Exercise requirements |
Your answer must be an exact transcription of the data, with every picture omitted.

BEGIN

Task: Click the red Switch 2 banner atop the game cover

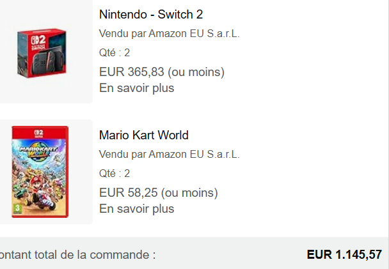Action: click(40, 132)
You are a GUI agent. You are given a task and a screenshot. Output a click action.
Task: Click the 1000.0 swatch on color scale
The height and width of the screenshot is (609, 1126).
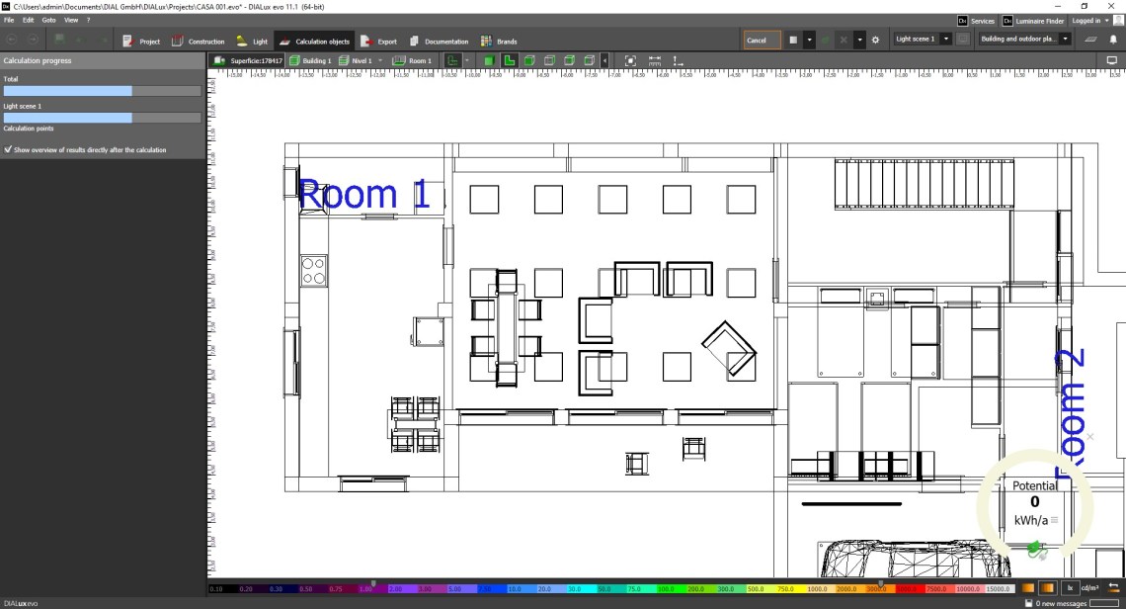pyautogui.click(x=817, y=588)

END

Expected answer |
Task: Click the red Switch 2 banner atop the game cover

Action: click(40, 132)
You are a GUI agent. You are given a task and a screenshot. Output a click action.
Task: Click the 1000.0 swatch on color scale
The height and width of the screenshot is (609, 1126).
pyautogui.click(x=817, y=588)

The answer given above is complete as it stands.